▶ **What to work on**: Retype word for word the line containing "Task: Click the requirements.txt file icon" and each line that follows it in the records below, through the last one, with no pictures.

### Dataset

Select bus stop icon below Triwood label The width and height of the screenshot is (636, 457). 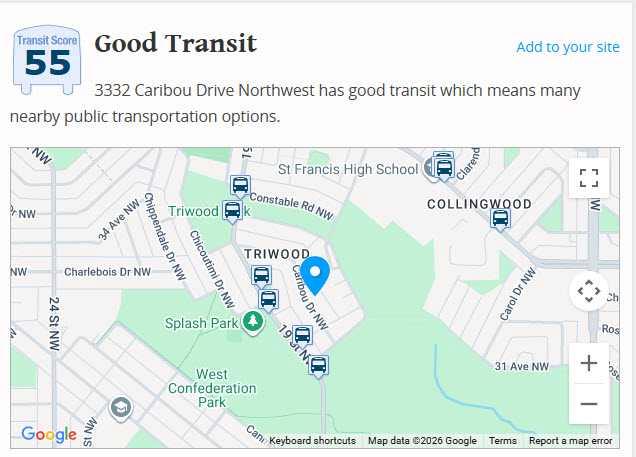click(261, 276)

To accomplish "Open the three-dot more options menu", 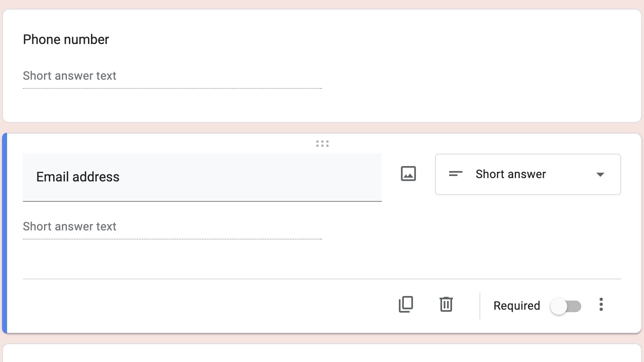I will pos(601,304).
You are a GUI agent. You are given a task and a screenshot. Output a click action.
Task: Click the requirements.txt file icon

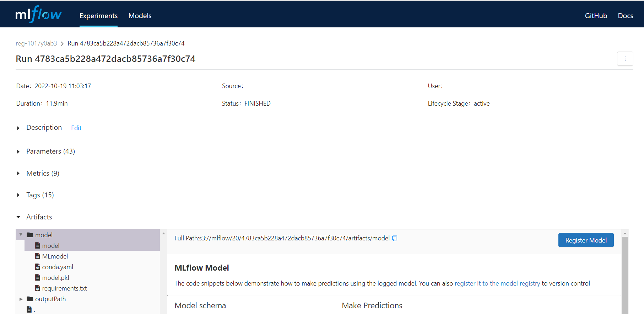[x=38, y=288]
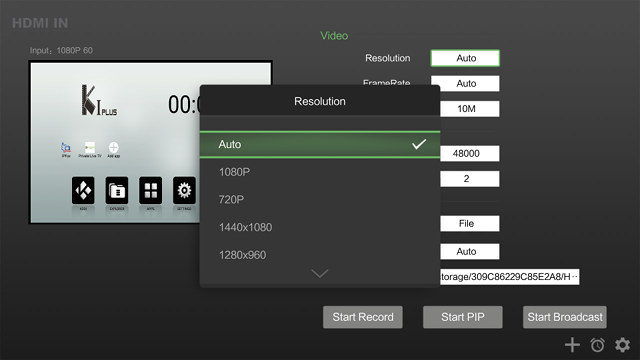Viewport: 640px width, 360px height.
Task: Choose 720P resolution option
Action: pyautogui.click(x=320, y=200)
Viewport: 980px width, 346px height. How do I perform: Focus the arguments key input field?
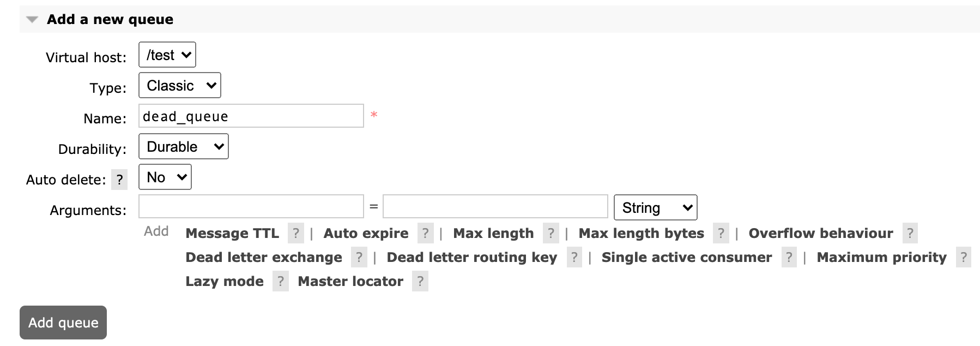tap(251, 207)
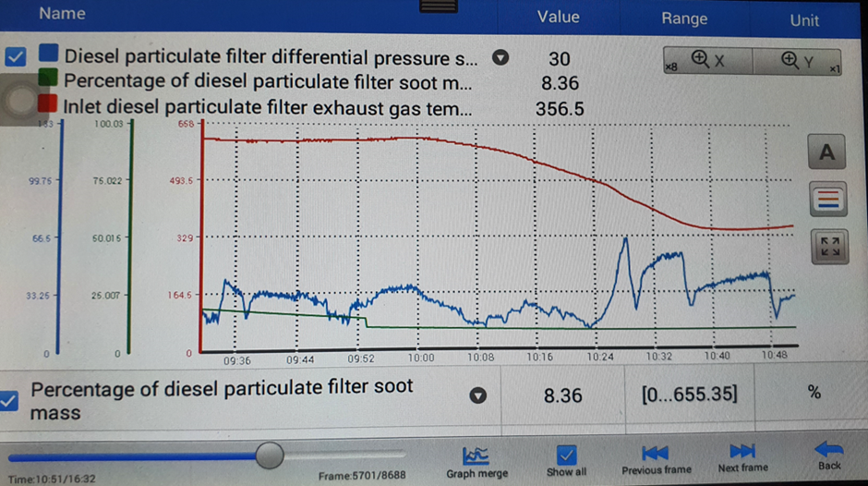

######

▶ **The answer**:
Task: Click the requirements.txt file icon

[x=38, y=288]
Viewport: 640px width, 360px height.
Task: Choose 720P resolution option
Action: pyautogui.click(x=320, y=200)
Viewport: 980px width, 346px height. How do I perform: Focus the arguments key input field?
tap(251, 207)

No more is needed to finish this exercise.